▶ _Records to use_
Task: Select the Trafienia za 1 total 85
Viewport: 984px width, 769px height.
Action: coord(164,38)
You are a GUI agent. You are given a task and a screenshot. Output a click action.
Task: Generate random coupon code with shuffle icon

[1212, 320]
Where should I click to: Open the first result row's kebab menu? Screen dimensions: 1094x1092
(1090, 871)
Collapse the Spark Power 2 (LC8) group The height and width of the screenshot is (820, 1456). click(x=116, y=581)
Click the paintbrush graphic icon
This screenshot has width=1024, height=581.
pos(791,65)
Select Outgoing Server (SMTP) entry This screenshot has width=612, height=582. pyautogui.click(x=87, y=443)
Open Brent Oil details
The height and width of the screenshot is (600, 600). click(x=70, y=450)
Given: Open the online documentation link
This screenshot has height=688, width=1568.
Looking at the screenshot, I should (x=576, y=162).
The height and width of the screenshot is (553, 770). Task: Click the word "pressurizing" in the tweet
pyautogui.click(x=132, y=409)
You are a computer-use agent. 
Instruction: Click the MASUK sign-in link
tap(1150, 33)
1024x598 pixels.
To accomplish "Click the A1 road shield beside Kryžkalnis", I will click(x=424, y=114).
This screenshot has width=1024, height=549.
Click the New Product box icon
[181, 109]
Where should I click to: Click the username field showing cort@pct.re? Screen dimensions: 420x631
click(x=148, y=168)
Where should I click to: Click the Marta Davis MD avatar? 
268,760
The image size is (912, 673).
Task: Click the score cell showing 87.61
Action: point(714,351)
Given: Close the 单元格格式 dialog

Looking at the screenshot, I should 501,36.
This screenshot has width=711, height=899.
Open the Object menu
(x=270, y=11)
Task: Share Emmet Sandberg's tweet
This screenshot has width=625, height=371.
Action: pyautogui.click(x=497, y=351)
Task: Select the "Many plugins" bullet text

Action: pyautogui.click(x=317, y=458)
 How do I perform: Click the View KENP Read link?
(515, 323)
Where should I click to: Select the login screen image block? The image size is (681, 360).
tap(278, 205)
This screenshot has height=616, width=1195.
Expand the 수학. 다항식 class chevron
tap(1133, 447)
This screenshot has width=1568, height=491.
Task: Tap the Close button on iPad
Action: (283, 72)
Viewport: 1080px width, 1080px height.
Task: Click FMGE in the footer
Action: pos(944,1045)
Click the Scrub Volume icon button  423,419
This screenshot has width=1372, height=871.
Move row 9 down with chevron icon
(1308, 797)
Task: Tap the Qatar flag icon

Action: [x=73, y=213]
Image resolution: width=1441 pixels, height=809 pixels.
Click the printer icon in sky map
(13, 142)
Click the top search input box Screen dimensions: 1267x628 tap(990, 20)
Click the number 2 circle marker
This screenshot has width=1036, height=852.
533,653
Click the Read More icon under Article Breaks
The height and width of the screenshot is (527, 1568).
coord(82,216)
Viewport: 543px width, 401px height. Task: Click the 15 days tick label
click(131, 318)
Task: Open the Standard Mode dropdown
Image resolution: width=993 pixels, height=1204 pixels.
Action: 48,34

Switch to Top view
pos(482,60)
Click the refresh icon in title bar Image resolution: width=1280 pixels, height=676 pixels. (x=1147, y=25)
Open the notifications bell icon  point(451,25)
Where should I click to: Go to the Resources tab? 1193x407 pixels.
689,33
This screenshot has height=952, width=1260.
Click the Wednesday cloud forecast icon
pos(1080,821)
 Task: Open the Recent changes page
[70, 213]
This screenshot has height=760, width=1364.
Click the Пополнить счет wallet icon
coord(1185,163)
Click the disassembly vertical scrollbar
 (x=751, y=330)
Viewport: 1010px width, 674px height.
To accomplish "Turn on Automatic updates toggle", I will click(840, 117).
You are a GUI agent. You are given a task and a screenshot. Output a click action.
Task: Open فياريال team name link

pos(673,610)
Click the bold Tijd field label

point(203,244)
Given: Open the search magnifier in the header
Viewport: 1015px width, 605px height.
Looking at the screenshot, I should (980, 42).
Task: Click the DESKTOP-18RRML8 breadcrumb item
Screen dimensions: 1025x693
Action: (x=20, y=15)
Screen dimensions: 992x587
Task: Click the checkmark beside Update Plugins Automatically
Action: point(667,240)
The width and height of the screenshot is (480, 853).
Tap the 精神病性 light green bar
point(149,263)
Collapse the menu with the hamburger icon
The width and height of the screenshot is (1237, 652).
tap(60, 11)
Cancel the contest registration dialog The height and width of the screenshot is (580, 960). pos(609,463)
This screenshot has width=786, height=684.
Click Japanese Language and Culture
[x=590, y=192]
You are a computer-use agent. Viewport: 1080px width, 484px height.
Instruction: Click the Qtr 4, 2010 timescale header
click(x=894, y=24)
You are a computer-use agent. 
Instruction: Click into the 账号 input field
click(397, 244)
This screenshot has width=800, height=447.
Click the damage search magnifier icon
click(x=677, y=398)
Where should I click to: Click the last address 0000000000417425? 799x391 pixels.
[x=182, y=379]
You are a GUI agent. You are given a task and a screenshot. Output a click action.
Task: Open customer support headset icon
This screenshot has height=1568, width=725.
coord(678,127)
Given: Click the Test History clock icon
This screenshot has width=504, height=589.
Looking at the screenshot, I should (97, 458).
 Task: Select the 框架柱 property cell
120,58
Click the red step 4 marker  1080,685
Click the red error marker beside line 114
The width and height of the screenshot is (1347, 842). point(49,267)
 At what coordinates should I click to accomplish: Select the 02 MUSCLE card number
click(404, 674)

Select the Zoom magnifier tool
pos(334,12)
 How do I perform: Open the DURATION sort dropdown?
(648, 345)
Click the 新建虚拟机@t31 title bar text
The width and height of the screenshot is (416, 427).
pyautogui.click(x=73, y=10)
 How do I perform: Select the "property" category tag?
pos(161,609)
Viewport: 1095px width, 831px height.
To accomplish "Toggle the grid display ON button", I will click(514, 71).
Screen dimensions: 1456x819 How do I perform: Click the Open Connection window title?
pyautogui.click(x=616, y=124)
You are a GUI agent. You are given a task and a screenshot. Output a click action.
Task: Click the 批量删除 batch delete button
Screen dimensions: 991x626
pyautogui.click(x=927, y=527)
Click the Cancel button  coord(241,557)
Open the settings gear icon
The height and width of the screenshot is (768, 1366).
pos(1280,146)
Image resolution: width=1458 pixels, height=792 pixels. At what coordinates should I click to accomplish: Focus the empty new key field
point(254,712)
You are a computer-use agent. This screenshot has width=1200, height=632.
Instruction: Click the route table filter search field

▶ _Directions for this task_
The lines from the one containing "At what coordinates should I click to accomplish: Select" through the last line of the records are to be transcribed exactly, with nothing else added.

▶ _Result of this exercise_
 At what coordinates should I click to accomplish: Select the 02 MUSCLE card number
click(404, 674)

Select the Zoom magnifier tool
pos(334,12)
 How do I perform: Open the DURATION sort dropdown?
(648, 345)
Click the 新建虚拟机@t31 title bar text
The width and height of the screenshot is (416, 427).
pyautogui.click(x=73, y=10)
 How do I perform: Select the "property" category tag?
pos(161,609)
Viewport: 1095px width, 831px height.
To accomplish "Toggle the grid display ON button", I will click(514, 71).
Screen dimensions: 1456x819 How do I perform: Click the Open Connection window title?
pyautogui.click(x=616, y=124)
You are a GUI agent. You are given a task and a screenshot. Output a click action.
Task: Click the 批量删除 batch delete button
Screen dimensions: 991x626
pyautogui.click(x=927, y=527)
Click the Cancel button  coord(241,557)
Open the settings gear icon
The height and width of the screenshot is (768, 1366).
pos(1280,146)
Image resolution: width=1458 pixels, height=792 pixels. At what coordinates should I click to accomplish: Focus the empty new key field
point(254,712)
You are a computer-use agent. This screenshot has width=1200, height=632.
Instruction: Click the route table filter search field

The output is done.